Format every line of the data below as a JSON list of strings, with one string per line and blank lines omitted.

+++

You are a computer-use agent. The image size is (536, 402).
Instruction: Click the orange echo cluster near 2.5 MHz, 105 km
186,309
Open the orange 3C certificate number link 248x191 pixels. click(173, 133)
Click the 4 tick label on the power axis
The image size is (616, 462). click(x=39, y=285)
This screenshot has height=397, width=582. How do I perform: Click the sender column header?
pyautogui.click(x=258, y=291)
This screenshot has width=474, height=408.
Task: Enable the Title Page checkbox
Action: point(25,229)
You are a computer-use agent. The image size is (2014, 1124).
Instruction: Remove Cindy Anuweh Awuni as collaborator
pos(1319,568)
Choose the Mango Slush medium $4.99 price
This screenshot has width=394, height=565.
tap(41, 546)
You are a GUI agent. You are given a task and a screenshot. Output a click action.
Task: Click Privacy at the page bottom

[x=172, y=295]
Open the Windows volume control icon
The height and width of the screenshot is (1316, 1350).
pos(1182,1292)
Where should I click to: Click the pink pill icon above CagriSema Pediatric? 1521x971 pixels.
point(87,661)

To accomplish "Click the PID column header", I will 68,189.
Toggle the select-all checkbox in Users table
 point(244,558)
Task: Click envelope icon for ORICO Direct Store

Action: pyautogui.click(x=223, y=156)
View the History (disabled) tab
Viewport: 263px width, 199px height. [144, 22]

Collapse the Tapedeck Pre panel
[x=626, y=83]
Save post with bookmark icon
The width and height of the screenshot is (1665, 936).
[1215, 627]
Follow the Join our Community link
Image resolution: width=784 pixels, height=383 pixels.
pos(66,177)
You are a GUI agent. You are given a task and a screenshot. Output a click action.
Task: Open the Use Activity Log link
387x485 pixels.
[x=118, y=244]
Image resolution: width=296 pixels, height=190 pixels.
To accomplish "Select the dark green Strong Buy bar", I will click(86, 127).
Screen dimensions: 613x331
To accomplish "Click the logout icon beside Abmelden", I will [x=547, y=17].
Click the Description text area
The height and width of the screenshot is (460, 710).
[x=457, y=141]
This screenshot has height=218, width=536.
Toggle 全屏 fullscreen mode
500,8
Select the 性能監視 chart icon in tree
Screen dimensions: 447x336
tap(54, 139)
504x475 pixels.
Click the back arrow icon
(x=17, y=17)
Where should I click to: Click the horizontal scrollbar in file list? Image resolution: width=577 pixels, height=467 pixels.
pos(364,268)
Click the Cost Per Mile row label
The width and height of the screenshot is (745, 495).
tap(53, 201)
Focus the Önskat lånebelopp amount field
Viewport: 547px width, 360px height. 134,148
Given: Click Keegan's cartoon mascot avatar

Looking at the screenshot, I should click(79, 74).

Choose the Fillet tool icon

+++

** THE RESULT **
[
  "You are a computer-use agent. The image size is (536, 402).",
  "Instruction: Click the orange echo cluster near 2.5 MHz, 105 km",
  "186,309",
  "Open the orange 3C certificate number link 248x191 pixels. click(173, 133)",
  "Click the 4 tick label on the power axis",
  "The image size is (616, 462). click(x=39, y=285)",
  "This screenshot has height=397, width=582. How do I perform: Click the sender column header?",
  "pyautogui.click(x=258, y=291)",
  "This screenshot has width=474, height=408.",
  "Task: Enable the Title Page checkbox",
  "Action: point(25,229)",
  "You are a computer-use agent. The image size is (2014, 1124).",
  "Instruction: Remove Cindy Anuweh Awuni as collaborator",
  "pos(1319,568)",
  "Choose the Mango Slush medium $4.99 price",
  "This screenshot has width=394, height=565.",
  "tap(41, 546)",
  "You are a GUI agent. You are given a task and a screenshot. Output a click action.",
  "Task: Click Privacy at the page bottom",
  "[x=172, y=295]",
  "Open the Windows volume control icon",
  "The height and width of the screenshot is (1316, 1350).",
  "pos(1182,1292)",
  "Where should I click to: Click the pink pill icon above CagriSema Pediatric? 1521x971 pixels.",
  "point(87,661)",
  "To accomplish \"Click the PID column header\", I will 68,189.",
  "Toggle the select-all checkbox in Users table",
  " point(244,558)",
  "Task: Click envelope icon for ORICO Direct Store",
  "Action: pyautogui.click(x=223, y=156)",
  "View the History (disabled) tab",
  "Viewport: 263px width, 199px height. [144, 22]",
  "Collapse the Tapedeck Pre panel",
  "[x=626, y=83]",
  "Save post with bookmark icon",
  "The width and height of the screenshot is (1665, 936).",
  "[1215, 627]",
  "Follow the Join our Community link",
  "Image resolution: width=784 pixels, height=383 pixels.",
  "pos(66,177)",
  "You are a GUI agent. You are given a task and a screenshot. Output a click action.",
  "Task: Open the Use Activity Log link",
  "387x485 pixels.",
  "[x=118, y=244]",
  "Image resolution: width=296 pixels, height=190 pixels.",
  "To accomplish \"Select the dark green Strong Buy bar\", I will click(86, 127).",
  "Screen dimensions: 613x331",
  "To accomplish \"Click the logout icon beside Abmelden\", I will [x=547, y=17].",
  "Click the Description text area",
  "The height and width of the screenshot is (460, 710).",
  "[x=457, y=141]",
  "This screenshot has height=218, width=536.",
  "Toggle 全屏 fullscreen mode",
  "500,8",
  "Select the 性能監視 chart icon in tree",
  "Screen dimensions: 447x336",
  "tap(54, 139)",
  "504x475 pixels.",
  "Click the back arrow icon",
  "(x=17, y=17)",
  "Where should I click to: Click the horizontal scrollbar in file list? Image resolution: width=577 pixels, height=467 pixels.",
  "pos(364,268)",
  "Click the Cost Per Mile row label",
  "The width and height of the screenshot is (745, 495).",
  "tap(53, 201)",
  "Focus the Önskat lånebelopp amount field",
  "Viewport: 547px width, 360px height. 134,148",
  "Given: Click Keegan's cartoon mascot avatar",
  "Looking at the screenshot, I should click(79, 74).",
  "Choose the Fillet tool icon"
]